▸ **Exercise aim**
Format every line of the records below as a Markdown table with two columns, Row and Line, holding a row number and the line itself. Skip blank lines and omit the pictures.
--- Start ---
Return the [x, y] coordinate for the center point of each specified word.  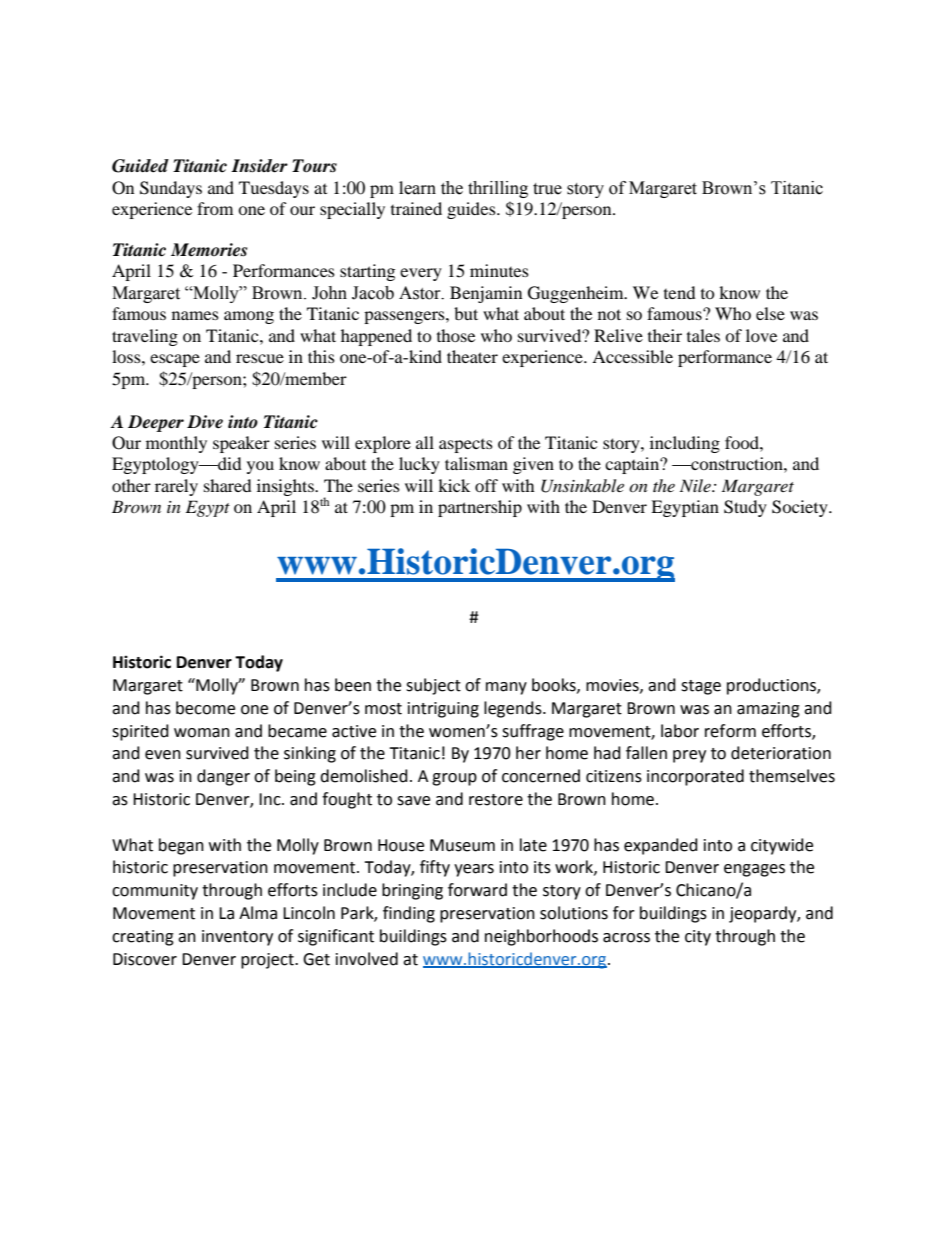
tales [703, 335]
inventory [237, 938]
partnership [480, 508]
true [547, 189]
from [215, 208]
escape [175, 360]
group [454, 779]
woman [202, 733]
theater [472, 356]
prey [689, 756]
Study [745, 508]
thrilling [498, 189]
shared [228, 485]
--- End ---
▸ **Result of this exercise**
| Row | Line |
|---|---|
| 1 | Return the [x, y] coordinate for the center point of each specified word.   |
| 2 | tales [703, 335] |
| 3 | inventory [237, 938] |
| 4 | partnership [480, 508] |
| 5 | true [547, 189] |
| 6 | from [215, 208] |
| 7 | escape [175, 360] |
| 8 | group [454, 779] |
| 9 | woman [202, 733] |
| 10 | theater [472, 356] |
| 11 | prey [689, 756] |
| 12 | Study [745, 508] |
| 13 | thrilling [498, 189] |
| 14 | shared [228, 485] |